▶ **Requirement 1**
In the chat excerpt about npm dependencies in shadow, which npm package is given as the one reagent requires?
▶ **Requirement 2**
Retype the stretch of the chat excerpt about npm dependencies in shadow from "justinlee04:08:35" through "install it manually?".
▶ **Requirement 3**
Continue the chat excerpt about npm dependencies in shadow from the point where it stops.
+++ Page extract
How does shadow handles npm transitive deps? Core has deps.cljs I wonder whether I can rely on it in shadow

justinlee04:08:14

What do you mean? npm handles npm transitive deps

richiardiandrea04:08:05

@lee.justin.m say you have a cljs dep that includes an npm dep. You want to consume that in shadow

justinlee04:08:41

you have to add it to your package.json. e.g., reagent requires react. you have to add react to your package.json and install it via npm

justinlee04:08:20

that’s why there is the whole cljsjs shim thing

richiardiandrea04:08:13

Uhm, I thought this was a thing in shadow as well, but maybe Thomas was against it and therefore not implementated: https://dev.clojure.org/jira/browse/CLJS-1973

richiardiandrea04:08:01

In your scenario a user of many lib should know and include all the npm transitive deps manually

justinlee04:08:22

i’m not 100% sure what he’s talking about, but i think npm-deps actually shells out to npm

justinlee04:08:35

in shadow, you need to install npm modules yourself, which you can do via npm or yarn

richiardiandrea04:08:46

So yeah, that means that I would need to know what npm deps each lib is using. Example, cuerdas uses xregexp, if I want to use it I need to install it manually?
++++++
+++ Supplied information
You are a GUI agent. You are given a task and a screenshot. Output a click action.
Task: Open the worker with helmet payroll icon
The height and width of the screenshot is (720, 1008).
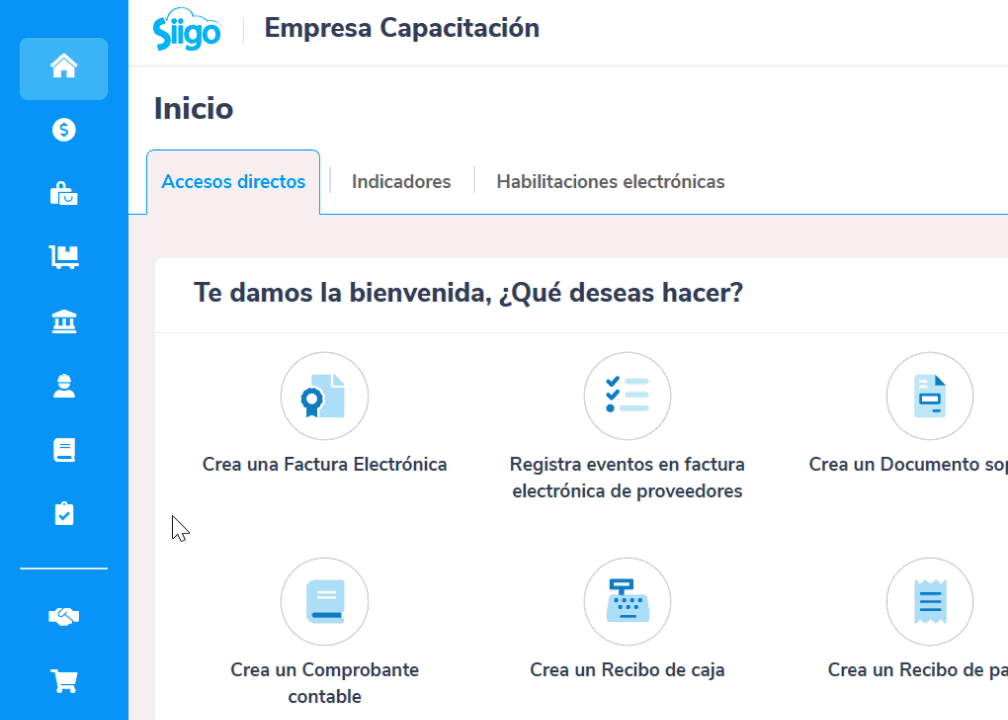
++++++
▶ **Final answer 1**
React.

▶ **Final answer 2**
justinlee04:08:35

in shadow, you need to install npm modules yourself, which you can do via npm or yarn

richiardiandrea04:08:46

So yeah, that means that I would need to know what npm deps each lib is using. Example, cuerdas uses xregexp, if I want to use it I need to install it manually?

▶ **Final answer 3**
richiardiandrea04:08:35

Yeah well the answer seems yes

richiardiandrea04:08:50

It feels a bit backwards

justinlee04:08:55

it’s great 🙂

justinlee04:08:45

having manually packed npm dependencies is fine when you have one-offs, like in cuerdas. but the moment you start including, say, more than one react library, it’s a nightmare

richiardiandrea04:08:43

Say you are using 100 cljs libs including 100 npm deps...I do not think this method scales 😄

justinlee04:08:59

on the contrary, it’s the only method that would scale

justinlee04:08:20

you would never get 100 cljs libs with 100 npm deps to work if they all had hardcoded crap installed

richiardiandrea04:08:36

Maybe I am missing something...

richiardiandrea04:08:48

What does hardcoding means?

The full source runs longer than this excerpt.